Task instructions ->
Filter these records by the string "sidebar", copying each line that holds it.

Supplied material ->
____________
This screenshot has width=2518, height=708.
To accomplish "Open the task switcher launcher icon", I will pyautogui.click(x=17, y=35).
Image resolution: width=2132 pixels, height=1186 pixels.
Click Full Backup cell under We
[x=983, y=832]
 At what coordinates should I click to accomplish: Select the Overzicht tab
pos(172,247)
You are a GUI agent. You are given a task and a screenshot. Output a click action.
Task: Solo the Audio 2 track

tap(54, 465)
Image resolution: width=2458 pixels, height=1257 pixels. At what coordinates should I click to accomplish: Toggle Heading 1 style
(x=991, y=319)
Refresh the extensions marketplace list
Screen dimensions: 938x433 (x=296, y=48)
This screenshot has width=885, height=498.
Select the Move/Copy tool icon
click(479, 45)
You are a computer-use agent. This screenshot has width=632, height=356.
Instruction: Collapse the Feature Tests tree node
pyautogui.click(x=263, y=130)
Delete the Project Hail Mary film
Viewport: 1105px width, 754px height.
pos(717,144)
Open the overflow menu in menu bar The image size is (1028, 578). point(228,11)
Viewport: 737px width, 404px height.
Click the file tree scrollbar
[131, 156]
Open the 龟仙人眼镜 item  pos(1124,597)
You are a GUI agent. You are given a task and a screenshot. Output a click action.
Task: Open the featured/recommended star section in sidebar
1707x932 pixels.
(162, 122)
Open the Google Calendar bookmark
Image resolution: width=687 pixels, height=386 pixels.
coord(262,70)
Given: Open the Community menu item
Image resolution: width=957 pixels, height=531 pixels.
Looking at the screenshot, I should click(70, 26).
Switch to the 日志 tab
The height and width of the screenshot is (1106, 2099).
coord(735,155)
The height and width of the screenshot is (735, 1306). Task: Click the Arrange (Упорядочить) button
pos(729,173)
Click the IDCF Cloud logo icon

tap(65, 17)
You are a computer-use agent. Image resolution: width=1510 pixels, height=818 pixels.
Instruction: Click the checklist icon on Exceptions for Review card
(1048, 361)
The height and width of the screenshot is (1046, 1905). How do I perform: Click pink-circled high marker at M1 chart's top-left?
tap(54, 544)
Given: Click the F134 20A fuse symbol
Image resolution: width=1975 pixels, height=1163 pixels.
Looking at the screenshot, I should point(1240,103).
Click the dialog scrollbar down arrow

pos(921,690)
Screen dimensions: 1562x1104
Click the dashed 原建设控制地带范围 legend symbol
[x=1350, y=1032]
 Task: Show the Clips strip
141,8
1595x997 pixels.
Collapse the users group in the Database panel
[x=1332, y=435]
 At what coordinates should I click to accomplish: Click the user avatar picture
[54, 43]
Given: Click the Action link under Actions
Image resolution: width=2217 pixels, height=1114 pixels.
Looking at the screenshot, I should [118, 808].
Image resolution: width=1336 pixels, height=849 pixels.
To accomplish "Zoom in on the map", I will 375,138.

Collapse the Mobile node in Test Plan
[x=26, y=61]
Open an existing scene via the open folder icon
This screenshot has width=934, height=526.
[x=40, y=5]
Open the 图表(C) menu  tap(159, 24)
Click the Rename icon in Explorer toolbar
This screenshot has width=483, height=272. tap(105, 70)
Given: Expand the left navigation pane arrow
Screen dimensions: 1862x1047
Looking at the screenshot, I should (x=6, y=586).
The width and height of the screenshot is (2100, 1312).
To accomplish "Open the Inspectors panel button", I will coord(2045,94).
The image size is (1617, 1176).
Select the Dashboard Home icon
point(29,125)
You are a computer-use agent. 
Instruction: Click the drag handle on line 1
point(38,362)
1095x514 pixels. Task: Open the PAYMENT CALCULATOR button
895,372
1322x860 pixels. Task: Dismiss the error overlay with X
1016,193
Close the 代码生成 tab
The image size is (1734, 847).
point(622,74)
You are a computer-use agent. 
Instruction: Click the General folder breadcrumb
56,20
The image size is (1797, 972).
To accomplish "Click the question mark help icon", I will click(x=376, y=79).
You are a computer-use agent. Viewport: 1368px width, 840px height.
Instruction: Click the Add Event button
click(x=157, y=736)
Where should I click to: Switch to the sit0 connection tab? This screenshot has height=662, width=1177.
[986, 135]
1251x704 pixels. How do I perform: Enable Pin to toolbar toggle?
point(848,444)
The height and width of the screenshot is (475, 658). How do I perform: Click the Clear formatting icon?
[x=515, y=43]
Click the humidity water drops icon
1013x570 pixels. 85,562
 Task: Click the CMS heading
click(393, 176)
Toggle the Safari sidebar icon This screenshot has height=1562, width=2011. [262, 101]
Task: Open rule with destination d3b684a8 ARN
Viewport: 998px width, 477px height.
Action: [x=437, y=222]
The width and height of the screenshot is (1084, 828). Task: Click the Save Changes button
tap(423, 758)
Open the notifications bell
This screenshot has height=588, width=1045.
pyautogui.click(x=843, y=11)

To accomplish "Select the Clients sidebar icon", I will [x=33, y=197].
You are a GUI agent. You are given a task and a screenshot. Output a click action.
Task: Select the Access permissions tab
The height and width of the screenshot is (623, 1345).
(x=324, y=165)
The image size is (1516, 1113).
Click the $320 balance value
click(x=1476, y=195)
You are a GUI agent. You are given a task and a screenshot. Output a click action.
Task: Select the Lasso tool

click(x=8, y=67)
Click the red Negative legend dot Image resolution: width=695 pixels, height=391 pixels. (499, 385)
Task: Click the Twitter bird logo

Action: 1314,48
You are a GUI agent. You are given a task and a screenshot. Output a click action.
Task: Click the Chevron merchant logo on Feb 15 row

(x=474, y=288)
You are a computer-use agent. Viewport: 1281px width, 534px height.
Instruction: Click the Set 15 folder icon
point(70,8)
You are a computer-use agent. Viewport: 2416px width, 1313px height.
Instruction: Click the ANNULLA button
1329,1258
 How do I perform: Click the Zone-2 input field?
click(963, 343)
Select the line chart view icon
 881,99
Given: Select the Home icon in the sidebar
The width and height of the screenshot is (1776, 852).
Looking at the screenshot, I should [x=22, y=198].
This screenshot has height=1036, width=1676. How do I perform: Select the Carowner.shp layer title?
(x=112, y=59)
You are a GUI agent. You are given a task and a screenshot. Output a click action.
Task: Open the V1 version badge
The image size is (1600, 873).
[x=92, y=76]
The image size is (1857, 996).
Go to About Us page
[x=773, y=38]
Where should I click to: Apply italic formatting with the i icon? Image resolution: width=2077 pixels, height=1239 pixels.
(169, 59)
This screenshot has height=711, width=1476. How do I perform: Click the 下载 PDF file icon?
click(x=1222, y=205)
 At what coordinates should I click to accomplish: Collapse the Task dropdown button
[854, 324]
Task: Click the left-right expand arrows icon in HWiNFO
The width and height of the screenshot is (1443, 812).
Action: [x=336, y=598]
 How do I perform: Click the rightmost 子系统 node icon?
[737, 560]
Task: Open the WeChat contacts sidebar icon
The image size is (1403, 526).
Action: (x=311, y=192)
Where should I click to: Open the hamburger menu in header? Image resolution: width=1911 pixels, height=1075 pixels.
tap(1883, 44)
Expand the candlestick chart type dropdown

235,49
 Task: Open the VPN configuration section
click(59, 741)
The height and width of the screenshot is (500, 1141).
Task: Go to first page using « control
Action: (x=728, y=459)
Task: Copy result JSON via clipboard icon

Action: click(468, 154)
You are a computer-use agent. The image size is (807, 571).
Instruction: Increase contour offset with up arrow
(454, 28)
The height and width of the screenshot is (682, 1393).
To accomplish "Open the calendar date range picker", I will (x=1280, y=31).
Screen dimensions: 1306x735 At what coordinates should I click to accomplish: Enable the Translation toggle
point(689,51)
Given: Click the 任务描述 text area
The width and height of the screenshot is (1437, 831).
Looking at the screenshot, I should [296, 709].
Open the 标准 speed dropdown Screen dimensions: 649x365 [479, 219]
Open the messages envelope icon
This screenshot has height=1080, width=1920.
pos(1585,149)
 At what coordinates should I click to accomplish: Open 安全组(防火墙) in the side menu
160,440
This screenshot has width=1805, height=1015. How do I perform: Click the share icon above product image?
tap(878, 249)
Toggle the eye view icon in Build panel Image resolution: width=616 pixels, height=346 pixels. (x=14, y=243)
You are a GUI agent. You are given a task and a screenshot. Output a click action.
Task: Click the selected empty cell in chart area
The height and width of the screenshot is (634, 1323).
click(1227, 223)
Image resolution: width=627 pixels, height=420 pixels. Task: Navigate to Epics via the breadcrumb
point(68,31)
____________
Finished task ->
Task: Open the featured/recommended star section in sidebar
Toggle the Safari sidebar icon This screenshot has height=1562, width=2011. [262, 101]
To accomplish "Select the Clients sidebar icon", I will [x=33, y=197].
Given: Select the Home icon in the sidebar
Task: Open the WeChat contacts sidebar icon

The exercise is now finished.